Un poco de historia: el barco Prestige derramó 63 mil toneladas de petróleo frente a las costas de Galicia generando 170 mil 700 toneladas de residuos, lo que llevó a suspender las actividades pesqueras durante seis meses, con los consiguientes perjuicios para miles de personas. Los vertidos del Prestige afectaron 3 mil kilómetros del litoral y contaminaron mil 137 playas; 450 mil metros cuadrados de superficie rocosa resultó impregnada de chapopote, 526 toneladas de petróleo quedaron en los fondos de la plataforma continental; mató de 115 mil a 230 mil aves marinas y afectó todos los ecosistemas costeros. El área con daños se extendió desde la costa de Galicia hasta cl canal de la Mancha, el litoral cantábrico español y el de 240 municipios franceses.

¿Quién debería pagar por lo ocurrido? El tribunal sostuvo que no había responsabilidad civil alguna en la tragedia, por lo que el Estado español queda exento de cualquier pago. El petrolero tenía una póliza de seguros de mil millones de euros. La compañía de seguros asumió el pago de los abogados de los capitanes del barco para garantizar su absolución y, de paso, librarse de cubrir las indemnizaciones. La resolución deja sin cubrir los gastos por combatir el impacto de la marea negra que tiñó la costa así como los daños ocasionados por la propia catástrofe. Lo anterior pese a que la sentencia considera que el Prestige obligó al Estado español, a la Xunta de Galicia y al Estado francés a erogar unos 580 millones de euros, y que dejó ingentes daños y perjuicios a empresas y particulares.

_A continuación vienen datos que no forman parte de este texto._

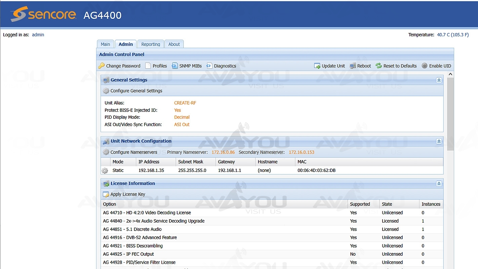Viewport: 478px width, 269px height.
Task: Open Configure General Settings gear
Action: (x=106, y=91)
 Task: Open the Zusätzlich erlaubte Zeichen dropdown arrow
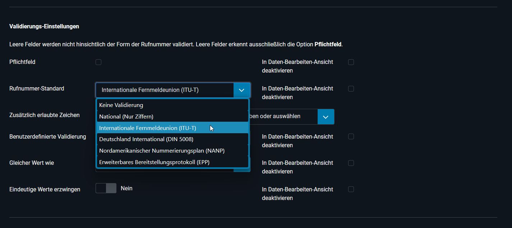[326, 117]
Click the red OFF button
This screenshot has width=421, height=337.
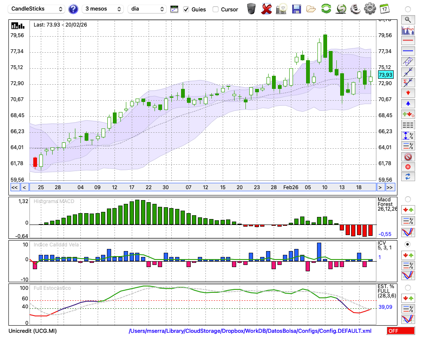400,331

El tribunal justifica que no se condene a nadie como responsable civil de “las graves consecuencias económicas del vertido de petróleo del Prestige porque se refieren a los daños por un delito por el que no ha sido condenado nadie. Y al no haber responsables, no ha lugar a reclamación”. Es decir, los daños no existen. Sólo castigaron con nueve meses de cárcel al capitán de esa chatarra flotante, Apostolos Mangouras, de 77 años, por desobediencia grave a la autoridad. Pero el tribunal aclara que él no causó los daños y perjuicios derivados del vertido. Kafka en todo su esplendor.

Los damnificados de España y Francia, la opinión pública, los científicos y las autoridades de las áreas costeras afectadas en ambos países han presentado su inconformidad por los términos de la sentencia y exigen que los dueños del barco y demás implicados en la tragedia paguen los casi 5 mil millones de euros que costó combatir el derrame y las pérdidas económicas y ambientales ocasionadas.

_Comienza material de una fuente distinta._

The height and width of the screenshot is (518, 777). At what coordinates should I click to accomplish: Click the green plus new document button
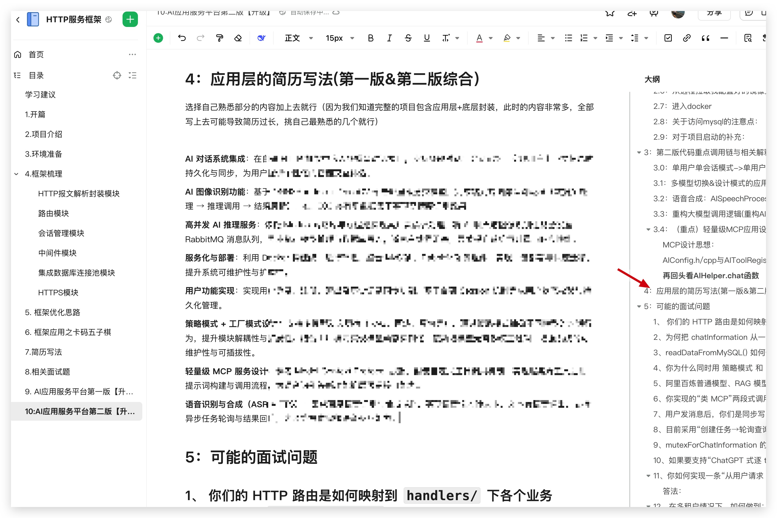point(130,19)
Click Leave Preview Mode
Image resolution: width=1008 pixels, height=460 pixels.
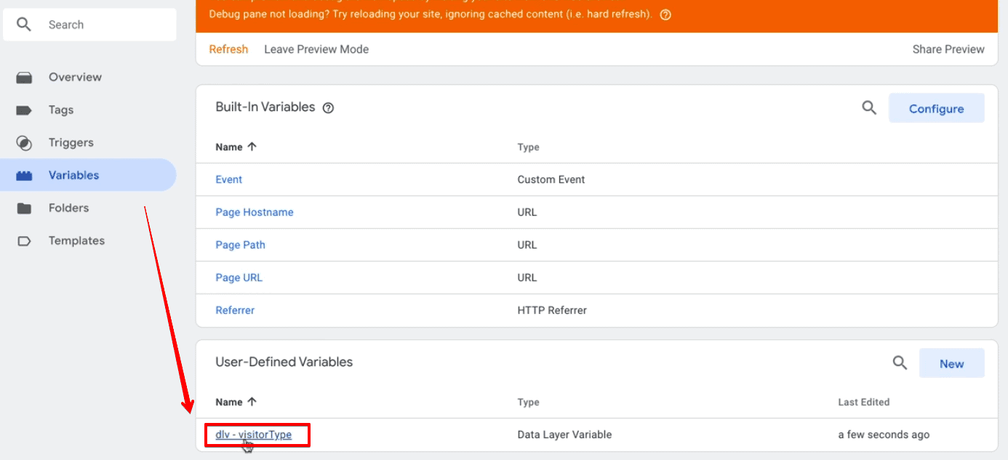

El juicio por el mayor delito ambiental que ha sufrido España termina como si el Prestige nunca hubiera existido. Sienta un grave precedente y deja en la impunidad la actitud del gobierno de entonces, presidido por José María Aznar, que nunca reconoció la realidad de la marea negra. Ahora su partido, nuevamente en el poder, lo arropa. Dice que la actuación del gobierno fue correcta y adecuada. Aznar agrega que con la sentencia quedó al descubierto la gigantesca operación de manipulación contra él. También se protege al actual presidente, Mariano Rajoy, que era el vicepresidente y minimizó la tragedia.

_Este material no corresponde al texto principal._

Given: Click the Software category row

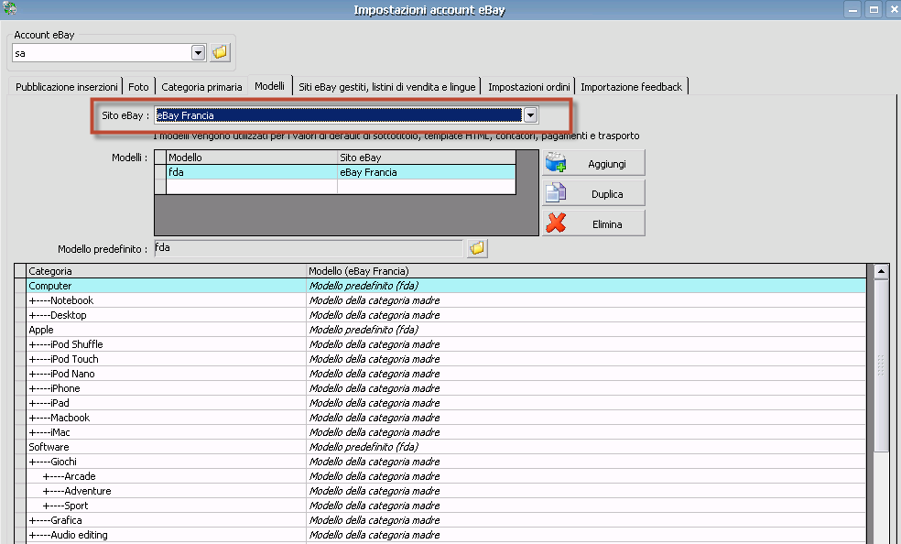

Como bien dice el columnista Manuel Rivas, bienvenidos a la prehistoria de la injusticia ambiental. El barco es el culpable de todo lo que pasó. Pero además, se trata de una oportuna advertencia de lo que en México puede ocurrir cuando las trasnacionales petroleras tengan vía libre para sacar, trasladar y comercializar el oro negro. En tanto a 250 kilómetros de la costa y 3 mil 500 metros de profundidad, reposan desde noviembre de 2002 los restos del Prestige, partido en dos. En su interior aún quedan 20 mil toneladas de petróleo.